Aber auch wenn du nur ein Drittel der Strecke oder gar nur ein Achtel Wein schaffst, lohnt sich ein Ausflug. Die entspannte Stimmung, die schönen Weinberge und die ausgezeichnete Wegverpflegung machen die Genussmeile zu Recht zu einer der beliebtesten Veranstaltungen der Region.

Genussmeile - Baden bei Wien
Trotz kühlem, bewölktem Wetter ist die Genussmeile gut besucht.

Du hast Lust bekommen, die Genussmeile zu entdecken? Am 09. und 10.09.2017 hast du dieses Jahr noch einmal die Möglichkeit.

Ein Spaziergang durch Baden bei Wien

Auch abseits der Genussmeile hat Baden bei Wien einiges zu bieten. Davon überzeugt uns unsere Stadtführerin Christine mit viel Charme und Hintergrundwissen. Schon die Römer wussten um die Heilwirkung der stark schwefelhaltigen Thermalquellen rund um Baden. Vor fast 2.000 Jahren gründeten sie daher das Heilbad Aquae („Bäder“).

Schwefelquelle im Kurpark - Baden bei Wien
Obwohl sie nicht gut riechen – die Schwefelquellen waren der Ursprung der Stadt.

Auch die Habsburger hielten sich gerne zu Kurzwecken in Baden auf. Mit ihnen kamen unzählige Adelige und Schaulustige, die Stadt florierte. Das zeigt sich noch heute in den prachtvollen Villen und Plätzen der Stadt.

Hauptplatz - Baden bei Wien
Der Hauptplatz von Baden. Hinter der Pestsäule die Sommerresidenz der Kaiserfamilie.

Um ausgedehnte Kursparziergänge zu ermöglichen, errichtete die Stadt weitläufige Parkanlagen. Die imposanteste von ihnen ist sicher der Doblhoffpark mit dem herrlichen Rosarium. Weltberühmte Rosenzüchter stellen hier ihre Kreationen zur Schau.

Rosarium Doblhoffpark - Baden bei Wien
Unzählige Rosenarten blühen im Rosarium des Doblhoffparks.

Weniger an Blumen interessierte Parkbesucher kommen ebenso auf ihre Kosten. Ob du mit einem Ruderboot über den See schipperst oder in der benachbarten Konditorei ein Original Badener Kaffeebonbon verkostest, bleibt ganz dir überlassen.

Ruderboote im Doblhoffpark - Baden bei Wien
Ruderboote im Doblhoffpark

Für Sport eignet sich der Park ebenfalls.

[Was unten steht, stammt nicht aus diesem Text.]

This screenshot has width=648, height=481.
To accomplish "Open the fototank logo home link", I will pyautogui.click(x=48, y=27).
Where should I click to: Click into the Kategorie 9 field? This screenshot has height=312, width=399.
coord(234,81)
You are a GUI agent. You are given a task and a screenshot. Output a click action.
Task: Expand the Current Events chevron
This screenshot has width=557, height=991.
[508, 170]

Wir sind wahrlich keine Frühaufsteher. Bei einer gemütlichen Runde Yoga im Park mit Margit genießen jedoch auch wir ganz entspannt die ersten Sonnenstrahlen.

Yoga im Park - Baden bei Wien
Morgendliches Yoga im Park

Das Beethovenhaus: Ein Einblick in Genie und Wahnsinn

Genie und Wahnsinn liegen nahe beieinander, sagt der Volksmund. Dass das stimmt, erfahren wir auf beeindruckende Weise in Badens Beethovenhaus. Eine für Zipperlein aller Art anfällige Spezies waren die Musiker und Komponisten früherer Jahrhunderte. Der wohl berühmteste dieser regelmäßigen Kurgäste ist Ludwig van Beethoven. Nachdem er ein eher schwieriger Zeitgenosse war, wechselte er seine Unterkünfte häufig. In einem Haus in Badens Zentrum residierte er jedoch drei Jahre in Folge. Dort ist ihm zu Ehren heute ein Museum untergebracht.

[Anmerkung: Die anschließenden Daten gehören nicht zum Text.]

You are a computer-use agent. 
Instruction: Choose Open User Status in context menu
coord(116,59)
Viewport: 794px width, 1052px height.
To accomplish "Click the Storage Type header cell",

Beethovenhaus - Baden bei Wien
Im Herzen Badens steht das Beethovenhaus.

Obwohl er zu dieser Zeit schon fast vollständig taub war und durch bleiverseuchte Trinkwasserrohre stark an Zurechnungsfähigkeit verloren hatte, arbeitete sein geniales Hirn auf Hochtouren. Während seiner Sommer in Baden entstanden große Teile seiner berühmten 9. Symphonie.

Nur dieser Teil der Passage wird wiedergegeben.